## What the task asks
The material below includes pictures; leave them out and return only the lines between the line containing "Where should I" and the line containing "The image size is (1505, 812).", inclusive, word for word.

## Material provided
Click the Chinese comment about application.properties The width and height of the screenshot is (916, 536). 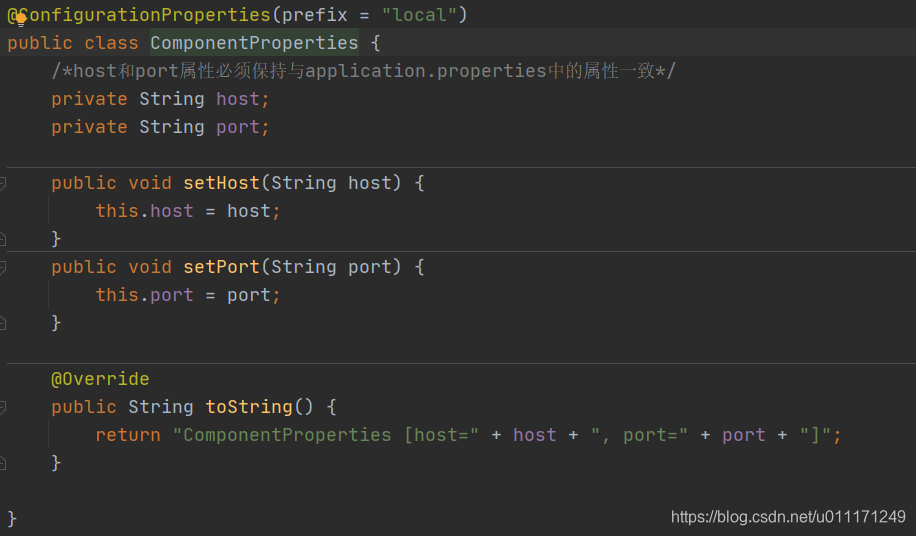pyautogui.click(x=363, y=71)
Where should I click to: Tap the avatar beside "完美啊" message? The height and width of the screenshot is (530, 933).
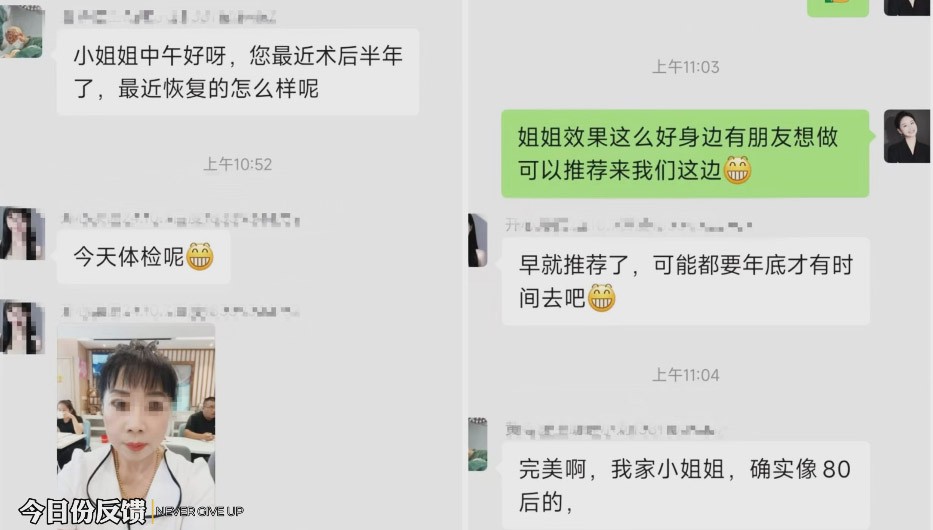(478, 444)
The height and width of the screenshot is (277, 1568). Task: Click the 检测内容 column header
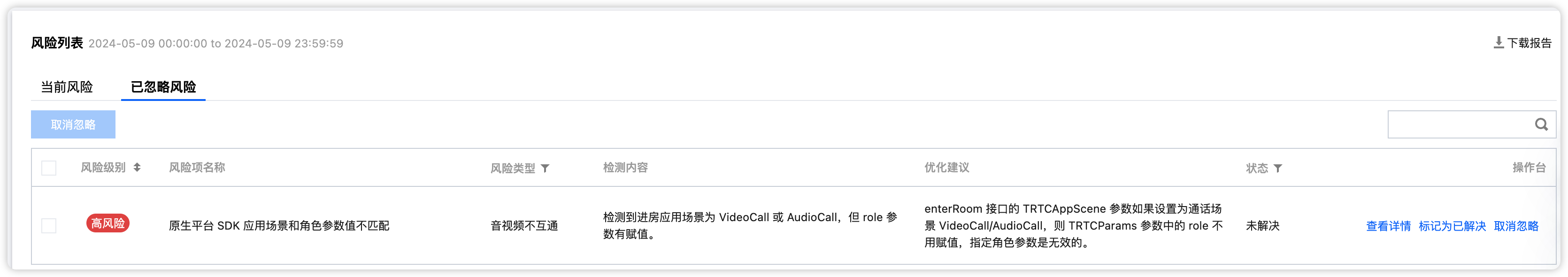point(625,168)
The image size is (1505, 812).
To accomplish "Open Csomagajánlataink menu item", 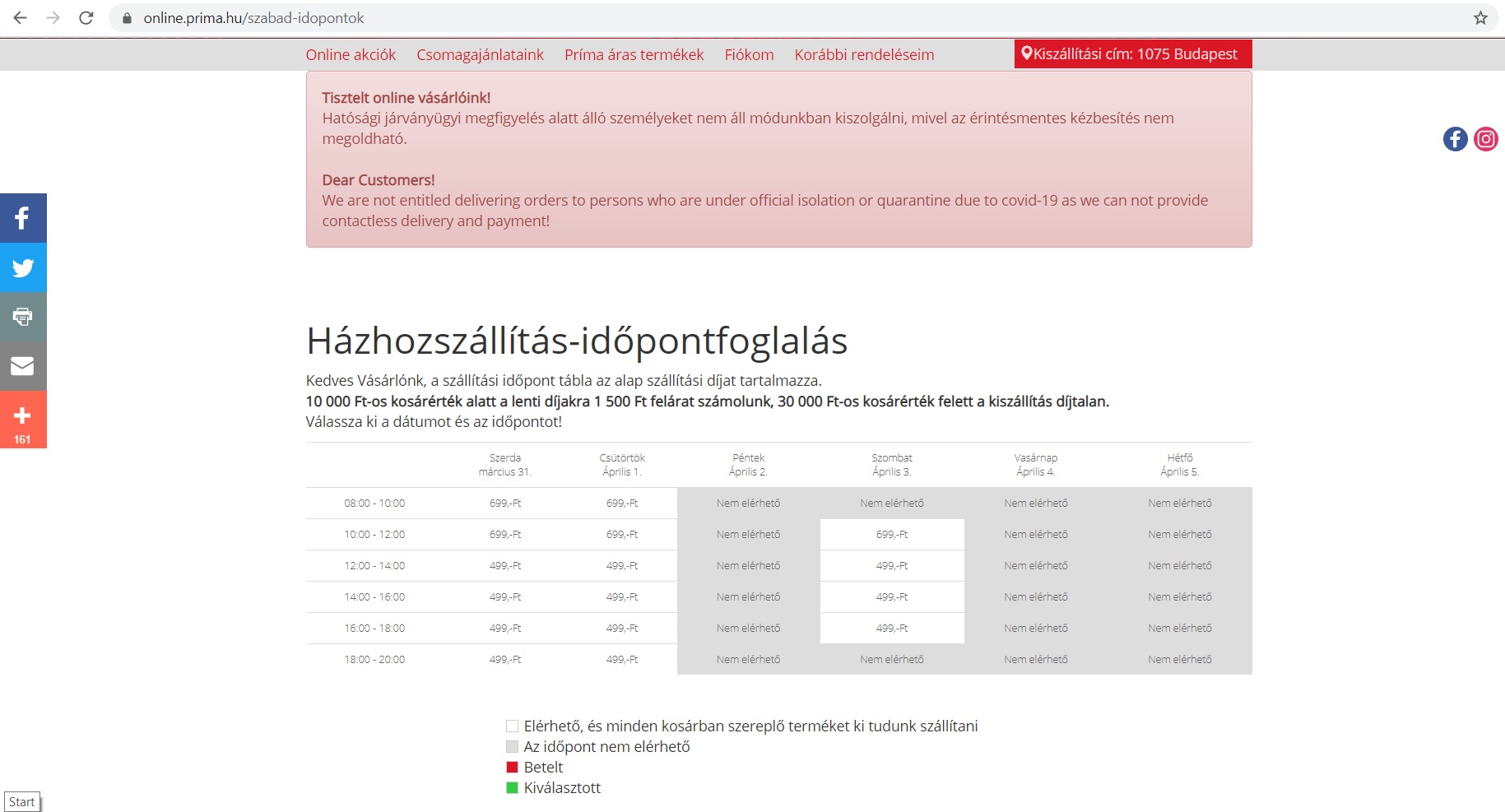I will pyautogui.click(x=480, y=55).
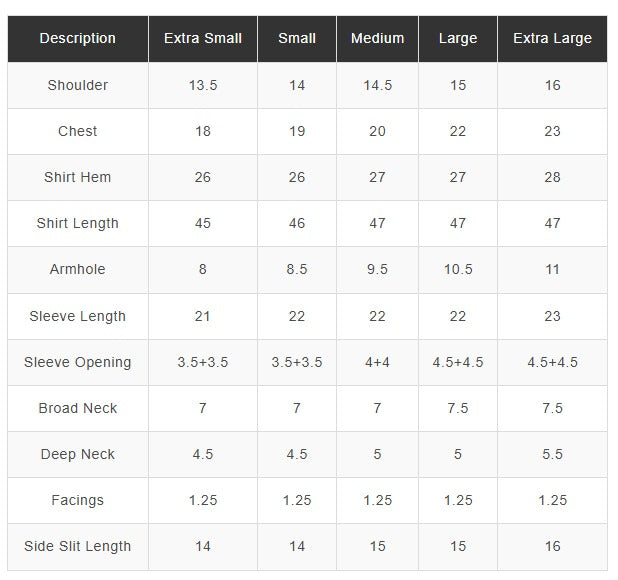Select the Sleeve Opening row label
Screen dimensions: 618x580
[x=77, y=362]
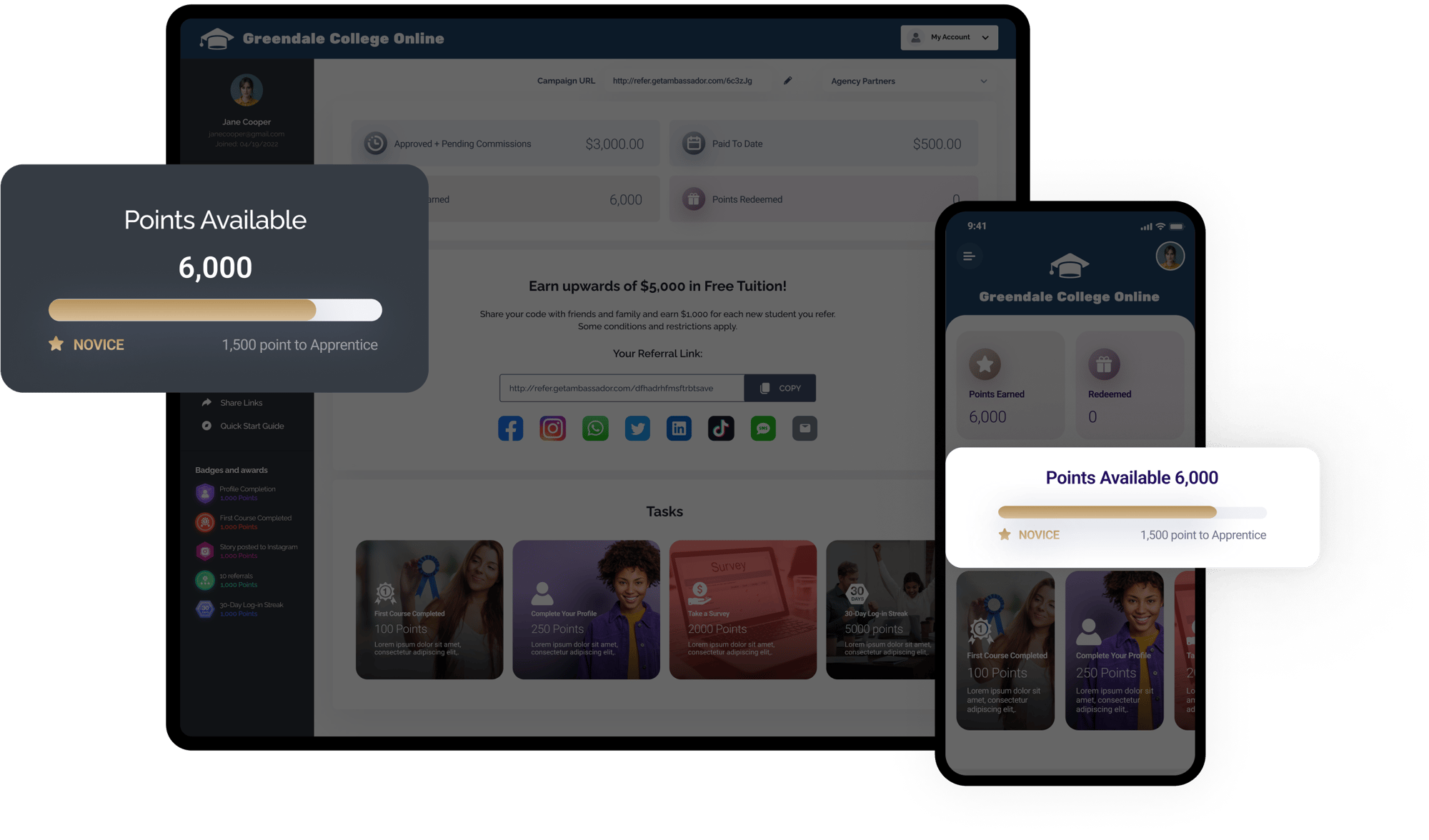This screenshot has height=840, width=1429.
Task: Select the Share Links menu item
Action: (238, 404)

## The completed task
Where should I click to: Tap the avatar beside "完美啊" message? The height and width of the screenshot is (530, 933).
(478, 444)
The height and width of the screenshot is (277, 1568). Task: Click the 检测内容 column header
point(625,168)
The image size is (1505, 812).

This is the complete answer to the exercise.